Just to correct a reader's review, this book is not a series or collection of letters to heads of state all over the world. And it was not written to defend the US Constitution to other world leaders, for this volume was released before the US Constitution was written, and months before the Convention that wrote the US Constitution even met. Furthermore, the use of "letters" instead of chapters is a stylistic device.
Adams' three volume work was written to defend the constitutions of government that had been adopted by the several states after their separation from Great Britain. Several of these constitutions, which utilized mixed and balanced features, were being criticized in Europe because they too much resembled the British government.
Governments consisting of a single assembly were all the rage at the time, for they were viewed as being very "democratic," and a refreshing alternative to the monarchical governments that so pervaded Europe.

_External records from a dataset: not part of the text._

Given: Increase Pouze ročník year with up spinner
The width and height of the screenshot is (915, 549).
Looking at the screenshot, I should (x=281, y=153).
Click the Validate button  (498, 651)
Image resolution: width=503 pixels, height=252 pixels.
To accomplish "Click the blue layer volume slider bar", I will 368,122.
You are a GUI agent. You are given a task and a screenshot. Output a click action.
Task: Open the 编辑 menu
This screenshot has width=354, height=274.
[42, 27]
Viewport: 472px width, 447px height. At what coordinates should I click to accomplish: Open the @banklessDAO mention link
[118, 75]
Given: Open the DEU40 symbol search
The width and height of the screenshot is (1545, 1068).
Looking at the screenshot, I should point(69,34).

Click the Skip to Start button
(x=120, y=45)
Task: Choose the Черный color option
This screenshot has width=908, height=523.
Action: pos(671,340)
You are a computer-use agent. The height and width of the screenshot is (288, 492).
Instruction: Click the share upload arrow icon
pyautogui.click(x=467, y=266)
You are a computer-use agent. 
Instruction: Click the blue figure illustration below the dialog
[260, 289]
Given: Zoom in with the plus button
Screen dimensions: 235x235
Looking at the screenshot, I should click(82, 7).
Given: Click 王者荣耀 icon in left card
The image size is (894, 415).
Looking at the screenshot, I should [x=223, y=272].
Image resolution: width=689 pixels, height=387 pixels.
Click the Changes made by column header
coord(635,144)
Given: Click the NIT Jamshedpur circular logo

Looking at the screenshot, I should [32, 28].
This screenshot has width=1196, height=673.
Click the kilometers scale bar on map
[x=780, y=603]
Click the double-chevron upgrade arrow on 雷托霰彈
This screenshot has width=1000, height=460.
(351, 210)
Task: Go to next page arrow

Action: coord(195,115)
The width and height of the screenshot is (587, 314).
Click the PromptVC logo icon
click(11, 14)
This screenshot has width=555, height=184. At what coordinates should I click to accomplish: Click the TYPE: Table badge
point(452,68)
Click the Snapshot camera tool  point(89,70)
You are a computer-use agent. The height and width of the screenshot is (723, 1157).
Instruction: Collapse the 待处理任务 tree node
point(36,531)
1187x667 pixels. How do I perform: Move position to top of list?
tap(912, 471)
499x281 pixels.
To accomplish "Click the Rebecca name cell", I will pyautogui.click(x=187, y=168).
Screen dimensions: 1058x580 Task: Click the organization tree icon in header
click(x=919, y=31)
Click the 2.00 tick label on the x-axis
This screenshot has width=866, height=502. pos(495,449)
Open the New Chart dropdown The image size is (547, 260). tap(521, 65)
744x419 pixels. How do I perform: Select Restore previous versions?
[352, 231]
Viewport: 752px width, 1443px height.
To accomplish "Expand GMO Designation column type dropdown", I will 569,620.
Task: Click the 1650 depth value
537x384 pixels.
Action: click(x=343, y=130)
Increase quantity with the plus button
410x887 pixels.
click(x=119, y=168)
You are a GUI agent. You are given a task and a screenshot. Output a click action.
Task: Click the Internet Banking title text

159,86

For example, Benjamin Franklin's Pennsylvania constitution, creating a single-assembly government, was heavily praised and considered modern and innovative, while John Adams' Massachusetts constitution, creating a mixed and balanced government, was highly criticized and considered outmoded and merely a copy of the government of Great Britain.
In typical Adams fashion, his work uses examples from history to demonstrate that single-assembly governments were not new or innovative, but had been tried and were all miserable failures, while properly mixed and balanced governments were the most stable, most free, and most long-lasting governments that ever existed.
Indeed, within a few years of the publication of Adams' work, the entire world would have an example of the turmoil and blood that result from a single-assembly government by watching the results of the revolution in France.
It should also be noted that Pennsylvania abandoned its single-assembly government by 1790, adopting instead the mixed and balanced government it has to this day. And John Adams' much maligned (by Europeans) Massachusetts constitution, with its mixed and balanced features, remains the oldest written constitution still in use IN THE WORLD. Indeed, it served as a model for the US Constitution, and Adams' work was much read by the delegates at Philadelphia who created it.
I am, however, happy that the reviewer found Adams' work to be an "enjoyable read," for it is indeed a classic, and timely in any age.